This hard-line attitude could push voters toward the far-right in the wake of the latest Paris attack, says Vincent Geisse, a political scientist at Sciences Po university. "It can't help but favor her, because she's made terrorism one of her priorities, a central point of her program."

Le Pen's tough stance on terrorism has convinced André Robert to vote for the National Front. An out-of-work elevator mechanic in the city of Orange, Robert is part of an increasing number of unemployed and working-class voters turning to Le Pen, according to recent surveys. "I'm voting for the candidate who'll keep us safe," he says.

Like many blue-collar voters who have suffered through the country's economic slump, Robert also likes Le Pen's promise to leave the EU and bring industry back to France. "Fifty years ago, France produced everything for France," he says. "Now everything comes from Italy, Spain, China. We struggle to find work, while immigrants profit from the system."

Le Pen's increase in support among the working class is most pronounced in the country's northern Nord-Pas-de-Calais region, one of the poorest in mainland France. The unemployment rate there is nearly 13 percent, and Le Pen won the first round of regional elections in 2015 with 40 percent of the vote. She lost in the second round, but the growth of support in what was once a leftist redoubt speaks to her ability to court blue-collar voters.

Her appeal among younger people is also climbing. With youth unemployment at 23 percent nationwide, many young people in France are desperate for a change in the status quo: Polls show almost 40 percent of voters aged 18 to 24 support Le Pen. At another National Front rally before the first-round election in April, in the southern city of Nîmes, a group of sharply dressed 20-somethings were watching the speakers eagerly. "I switched over recently," said Raphaël Leroux, a student at Nîmes University who used to support the Republicans. "I was thirsty for change."

To appeal to voters like Leroux, the National Front has increasingly focused on its protectionist message. At the boisterous campaign rally in Caumont-Sur-Durance, Jean Messiha, project coordinator for Le Pen's presidential campaign, spoke for over an hour about the problems created by liberalism, globalization and the free-market economy. "The eurozone isn't viable," he said. "It's better to jump on a life raft than to stay on the Titanic!"

Marine Le Pen, center, walks with Marcel Campion, center left, founder of the Foire du Trone, during a visit to the fairgrounds in Paris on April 7. Patrick Kovarik/AFP/Getty

This kind of message could benefit Le Pen, says Shields, allowing her to appeal to far-left voters who don't support Macron's liberal economic agenda and who might respond to Le Pen's promise to protect French industry from the forces of globalization.

Valerie Rodrigues, who was in the crowd cheering after Messiha's speech, was certainly convinced. An escargot farmer, she said she can't compete with lower-priced products coming in from other EU nations. "I work nonstop, but I don't make any money. Soon there won't be a farmer left in France." Like Rodrigues, many farmers in France are backing the National Front: A poll in February found that 35 percent plan to vote for Le Pen.

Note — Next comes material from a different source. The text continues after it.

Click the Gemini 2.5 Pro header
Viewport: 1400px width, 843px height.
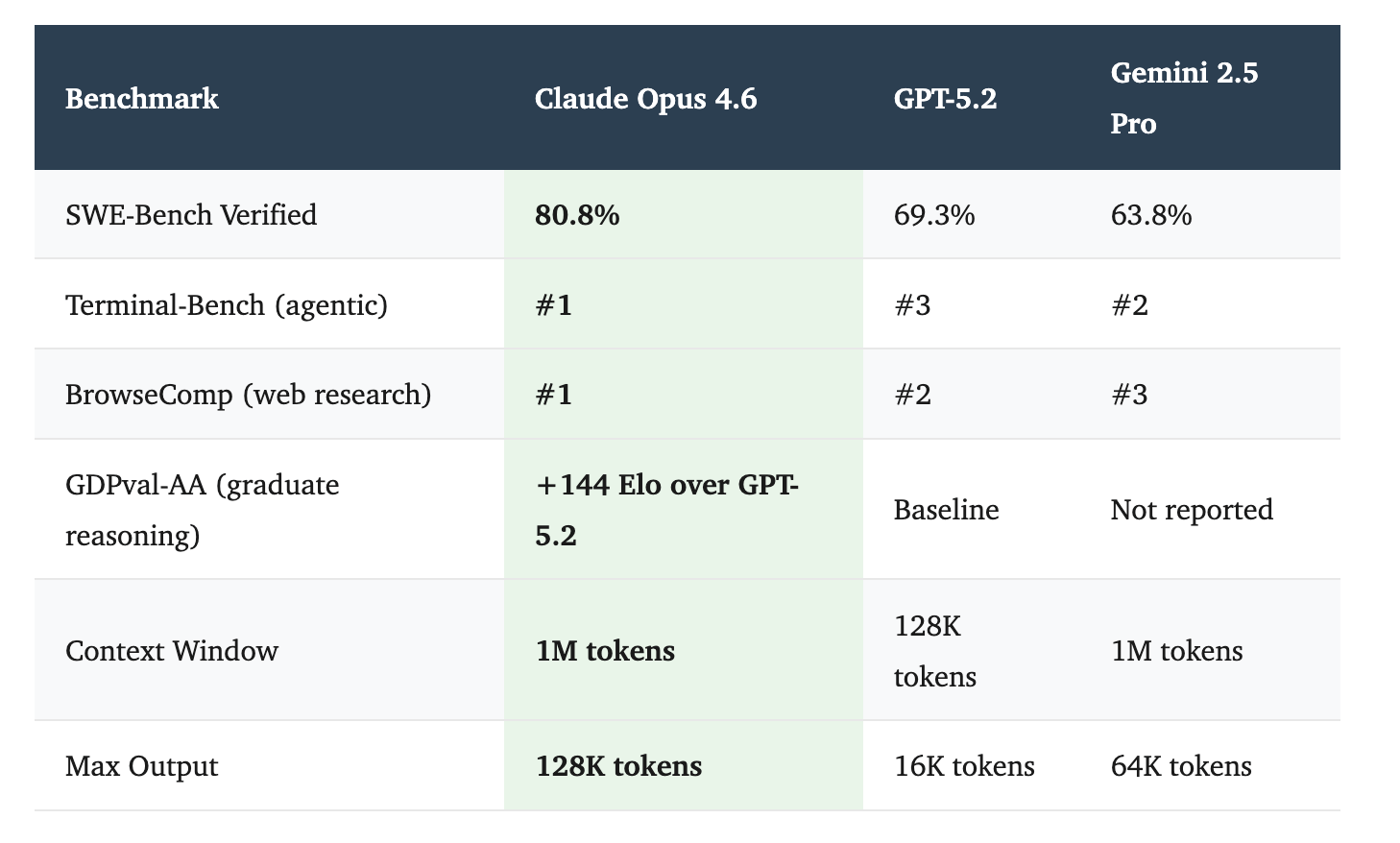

Despite the National Front's big gains among disenfranchised voters, most of Le Pen's supporters belong to other demographics. "She has this discourse of 'I'm the voice of the voiceless,' but actually we hear National Front voters loud and clear," says Marchand-Lagier, of the University of Avignon. "They're the middle class, who work normal jobs but feel left out." And while a larger percentage of farmers, factory workers and students may vote for Le Pen than Macron, many may not vote at all. A February Le Monde poll found that 42 percent of laborers and 52 percent of farmers were planning to abstain from the first round. "If there is indeed a working-class party, that would be abstention," says Aurelien Mondon, a senior lecturer in French and comparative politics at Bath University. "The National Front remains first and foremost a nationalist, xenophobic party."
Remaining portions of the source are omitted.